La séquence de tournage qui suit le lendemain de cette fête
vient le démontrer. La même hystérie, le même sens de l’improvisation et les
mêmes dommages collatéraux (incroyable body-count de figurants décédés ou
mutilés durant une scène de bataille) traversent un espace de création chaotique
et incontrôlable. Chazelle vient là nous rappeler que le cinéma des origines
est un art forain, refuge des saltimbanques qui n’ont pu ou su trouver leur
place dans les carcans d’une société conformiste. A Hollywood, c’est justement
leur excentricité, leurs démons nourris d’une normalité impossible qu’on leur
réclame, c’est cet anticonformisme qui constitue leur attrait. Il suffit d’être
un inconscient prêt à tout pour qu’une porte s’entrouvre et, le temps d’une
nuit et bonne rencontre hasardeuse, vous passerez de la fange à un plateau de
cinéma. C’est ce que laisse voir l’incroyable introduction de Nellie LaRoy, l’opportunisme
de Manny, et ce que l’on devine du parcours de Jack Conrad pour arriver à la
place qui est la sienne, celle de vedette. Tout ce capharnaüm tend vers une
réussite commune où soudain tout entre en harmonie pour servir le moment de
grâce destiné à être immortalisé sur pellicule. Le clou de cette entrée en
matière apocalyptique sera donc cette scène de baiser sur une colline
surplombant une bataille. Jack Conrad ivre mort et titubant retrouve le
charisme, la beauté et la gravité du moment dès que tonne le mot « action ! »

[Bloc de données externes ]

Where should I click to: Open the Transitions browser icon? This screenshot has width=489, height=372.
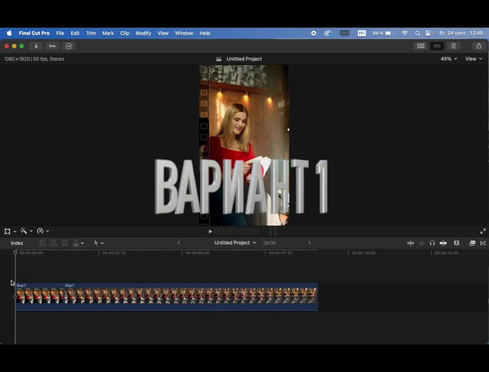point(483,243)
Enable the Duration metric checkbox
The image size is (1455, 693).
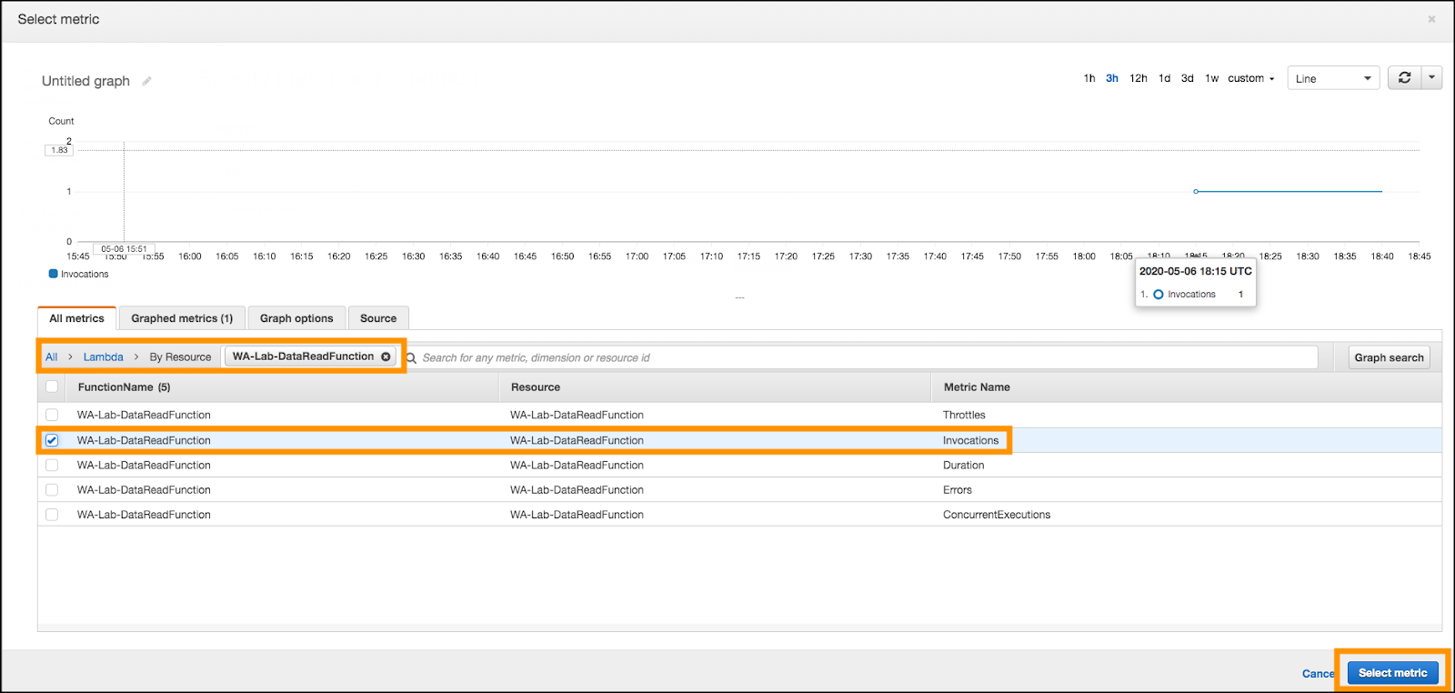point(52,465)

et offre à la caméra sa présence de demi-dieu, son éclat de star.
Après nous avoir traduits comment chaos et création marchaient
ensemble dans cet Hollywood pionnier, Chazelle montre la manière dont l’arrivée du
parlant va bouleverser les choses. On retrouve les éléments qui faisaient le
sel de Chantons sous la pluie de Stanley Donen (1952) évoquant la même
période, mais Chazelle va plus loin que la seule matière décalée et comique. La
prise son en ces premières heures du parlant amènent un lot d’aléas (sensibilité
des micros, marques à respecter pour être correctement enregistrés, silence
exigé sur les plateaux, tournages studios) qui contraignent, entravent et en
définitive « civilisent » ceux-là même que l’on avait recruté pour leur
bizarrerie. L’hystérie libératrice des tournages muets laisse place à l’extrême
tension plus « professionnelle » de ceux du parlant, les victimes
annexes étant plus exposées, se noyant moins dans le magma ambiant.
Alors que la frénésie généralisée du muet laissait entrevoir un
ascenseur social possible selon les opportunités, il semble nettement plus
calculé désormais. Si faute d’attirer les rôles, Lady Fay Zu (Li Jun Li)

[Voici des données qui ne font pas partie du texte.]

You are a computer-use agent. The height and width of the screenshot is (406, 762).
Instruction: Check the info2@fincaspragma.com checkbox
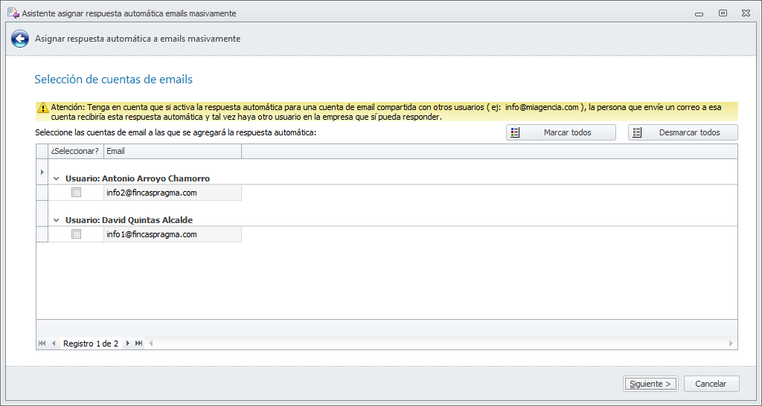click(x=76, y=193)
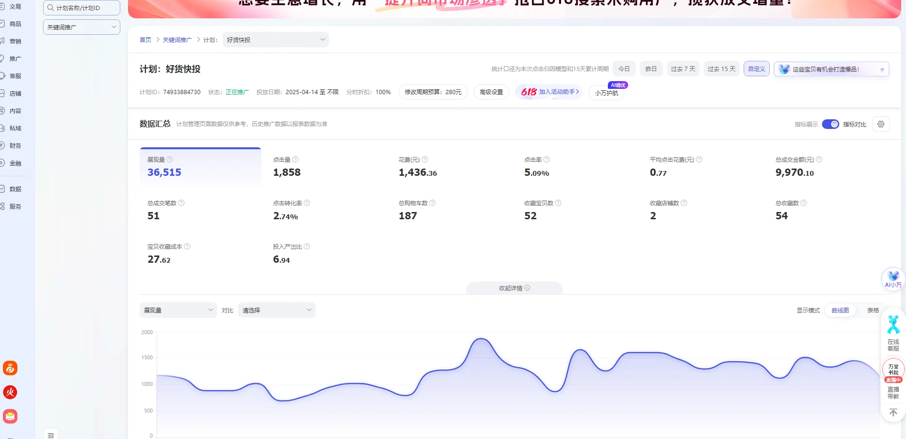Open the 展现量 metric selector
Viewport: 906px width, 439px height.
[x=178, y=310]
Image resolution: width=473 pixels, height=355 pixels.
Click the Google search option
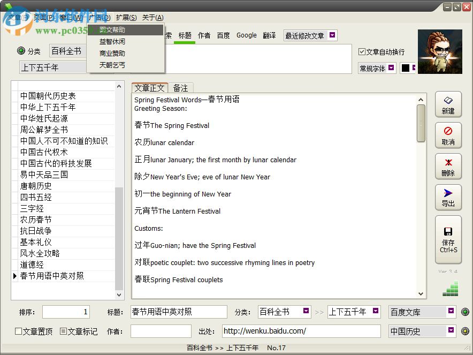pyautogui.click(x=246, y=35)
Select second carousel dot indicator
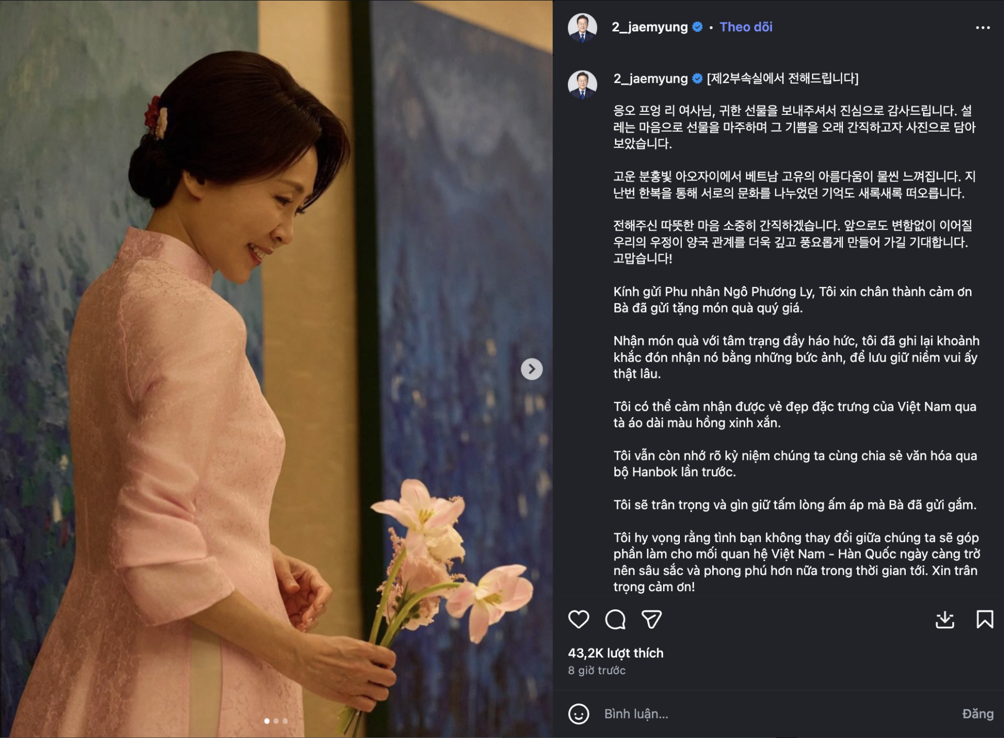Viewport: 1004px width, 738px height. (276, 721)
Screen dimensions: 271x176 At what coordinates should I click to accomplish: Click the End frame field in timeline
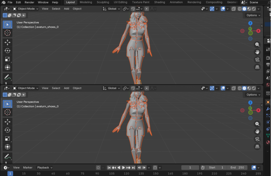(x=237, y=167)
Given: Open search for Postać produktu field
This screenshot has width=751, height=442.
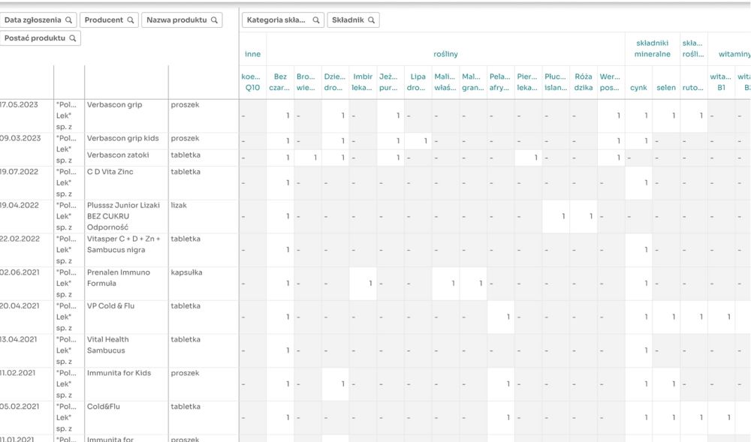Looking at the screenshot, I should click(73, 38).
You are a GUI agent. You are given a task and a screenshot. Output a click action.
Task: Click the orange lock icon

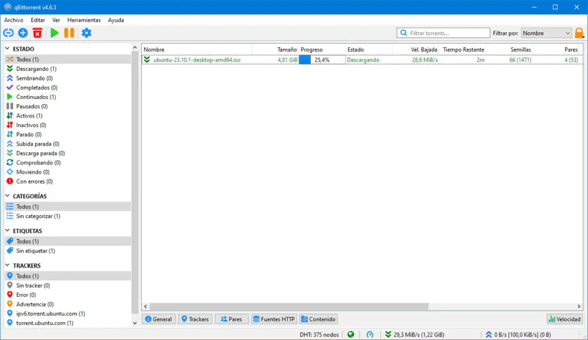[579, 33]
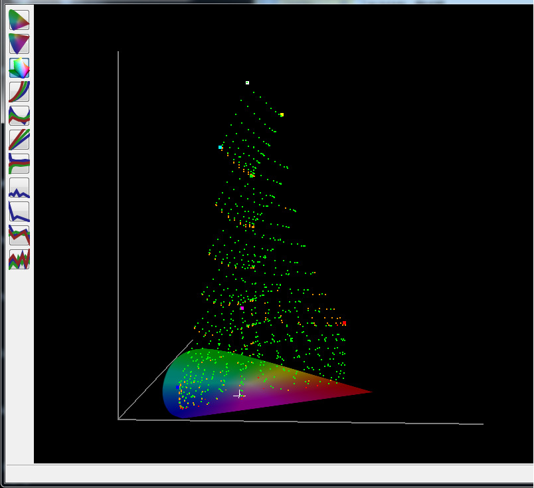Click the larger green square marker below cyan

251,176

pouvait démontrer son talent en coulisses (le brio de ses intertitres contribue
à l’ascension de Nellie LaRoy) et assumer sa sexualité la nuit venue, sa nature
d’étrangère et d’invertie causent son rejet à l’heure où tout se dit et se juge,
à l’écran et en dehors. Tout le passif prolétaire de Nellie devient une tare qu’elle
ne saura jamais surmonter, elle qui est devenue une star en étant « elle-même".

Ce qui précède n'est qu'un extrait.